Every living organism needs to carry instructions for building a new version of itself and for making products to keep it alive. These instructions are nucleic acids. All organisms with more than one cell use a nucleic acid called deoxyribonucleic acid (DNA), and less complicated ones, such as viruses, use ribonucleic acid (RNA). Each of these nucleic acids is a string of many individual molecules, and when the life form reads these molecules in sequence, it identifies which product to make.

Of the two nucleic acids, RNA is the least complicated. It exists as a single strand. DNA, on the other hand, pairs with another DNA strand, so it is present in cells as a double-stranded, spiral-shaped structure.

Each nucleic acid is a string, that is, composed of many building blocks, one after the other, called nucleotides. These nucleotides join together through chemical forces at each end of the block. Only four different nucleotides make up DNA. These are adenine (A), guanine (G), thymine (T) and cytosine (C.) RNA also has only four nucleotide blocks, but instead of thymine (T), it has uracil (U.)

A living being contains many nucleic acid instructions in its cells. Each cell can read the instruction string and make the relevant products. Because every organism needs to make many different products, the nucleic acid string contains many small sections of instructions. These sections are called genes and the cell generally reads each gene as the instructions for a particular product.

INPUT DATA –
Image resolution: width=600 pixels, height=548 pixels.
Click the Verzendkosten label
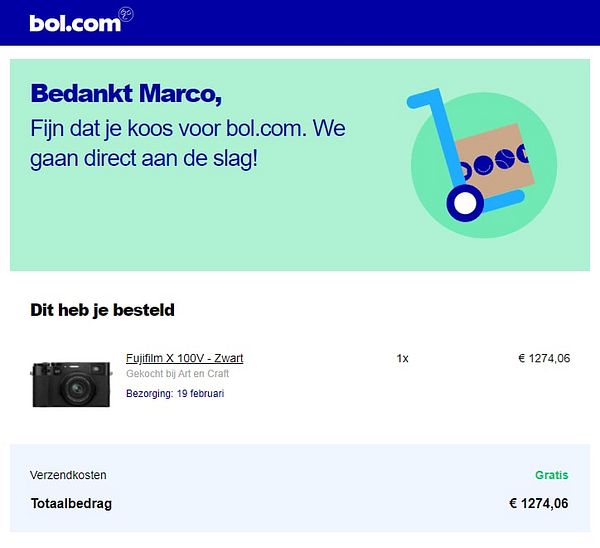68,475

---

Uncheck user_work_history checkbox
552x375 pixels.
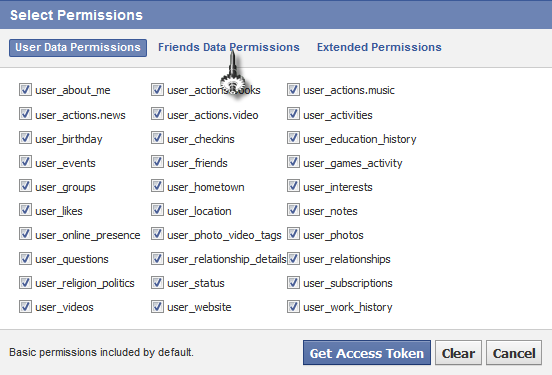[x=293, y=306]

==

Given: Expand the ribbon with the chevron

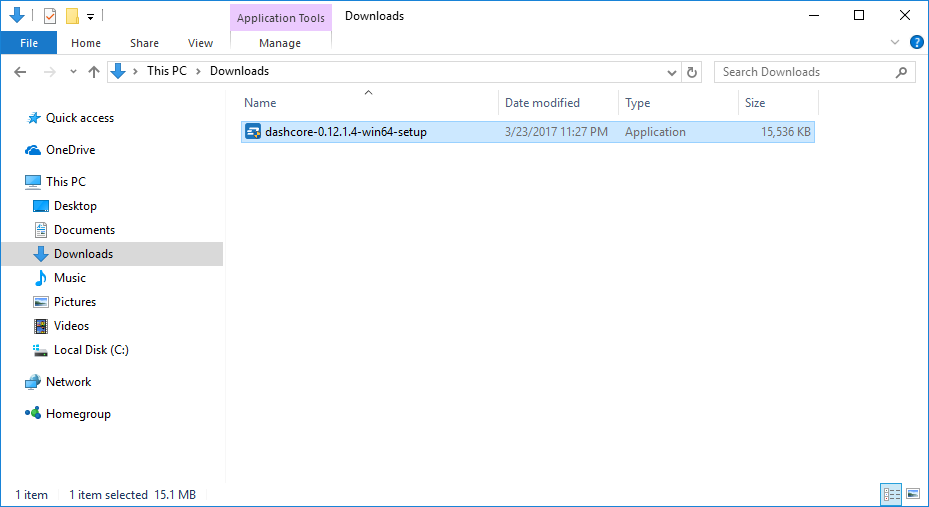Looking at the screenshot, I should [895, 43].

TASK GOAL – In the text on nucleic acids, which nucleotide does RNA have instead of thymine?

OUTPUT OF THE EXERCISE – Uracil (U)